Working with tables in Amazon Keyspaces - Amazon Keyspaces (for Apache Cassandra)

Working with tables in Amazon Keyspaces

This section provides details about working with tables in Amazon Keyspaces (for Apache Cassandra).

Creating tables in Amazon Keyspaces

Amazon Keyspaces performs data definition language (DDL) operations, such as creating and deleting tables, asynchronously. You can monitor the creation status of new tables in the AWS Management Console, which indicates when a table is pending or active. You can also monitor the creation status of a new table programmatically by using the system schema table.

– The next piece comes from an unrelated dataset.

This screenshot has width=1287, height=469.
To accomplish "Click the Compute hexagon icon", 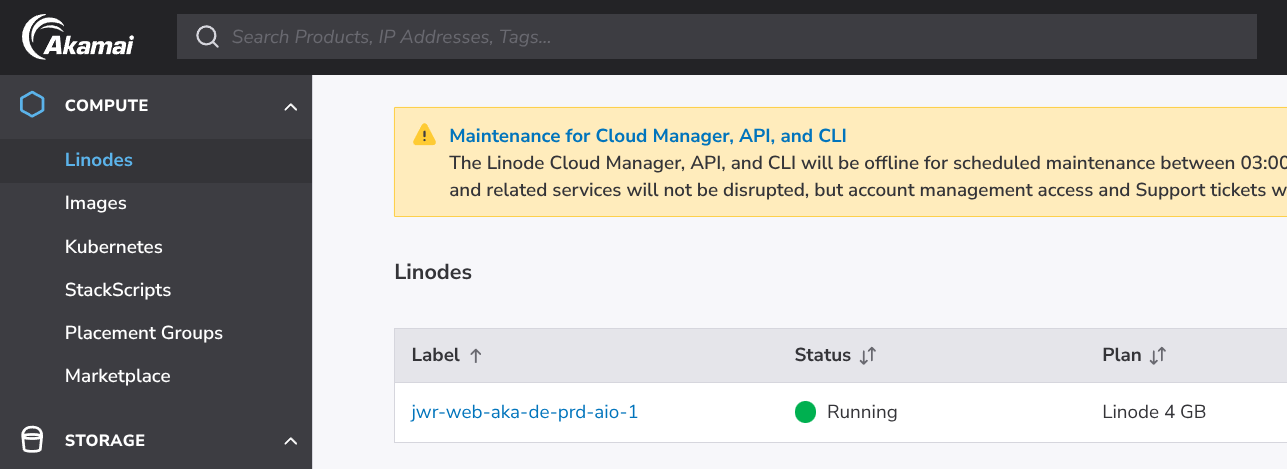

A table shows as active in the system schema when it's ready for use. The recommended design pattern to check when a new table is ready for use is to poll the Amazon Keyspaces system schema tables (system_schema_mcs.*). For a list of DDL statements for tables, see the Tables section in the CQL language reference.

The following query shows the status of a table.

SELECT keyspace_name, table_name, status FROM system_schema_mcs.tables WHERE keyspace_name = 'mykeyspace' AND table_name = 'mytable';

For a table that is still being created and is pending,the output of the query looks like this.

keyspace_name | table_name | status --------------+------------+-------- mykeyspace | mytable | CREATING

For a table that has been successfully created and is active, the output of the query looks like the following.

keyspace_name | table_name | status --------------+------------+-------- mykeyspace | mytable | ACTIVE

Working with multi-Region tables in Amazon Keyspaces

A multi-Region table must have the write throughput capacity configured in one of two ways:

  • On-demand capacity mode, measured in write request units (WRUs)

  • Provisioned capacity mode with auto scaling, measured in write capacity units (WCUs)

You can use provisioned capacity mode with auto scaling or on-demand capacity mode to help ensure that a multi-Region table has sufficient capacity to perform replicated writes to all AWS Regions.

Note

Changing the capacity mode of the table in one of the Regions changes the capacity mode for all replicas.

By default, Amazon Keyspaces uses on-demand mode for multi-Region tables. With on-demand mode, you don't need to specify how much read and write throughput that you expect your application to perform. Amazon Keyspaces instantly accommodates your workloads as they ramp up or down to any previously reached traffic level. If a workload’s traffic level hits a new peak, Amazon Keyspaces adapts rapidly to accommodate the workload.

If you choose provisioned capacity mode for a table, you have to configure the number of read capacity units (RCUs) and write capacity units (WCUs) per second that your application requires.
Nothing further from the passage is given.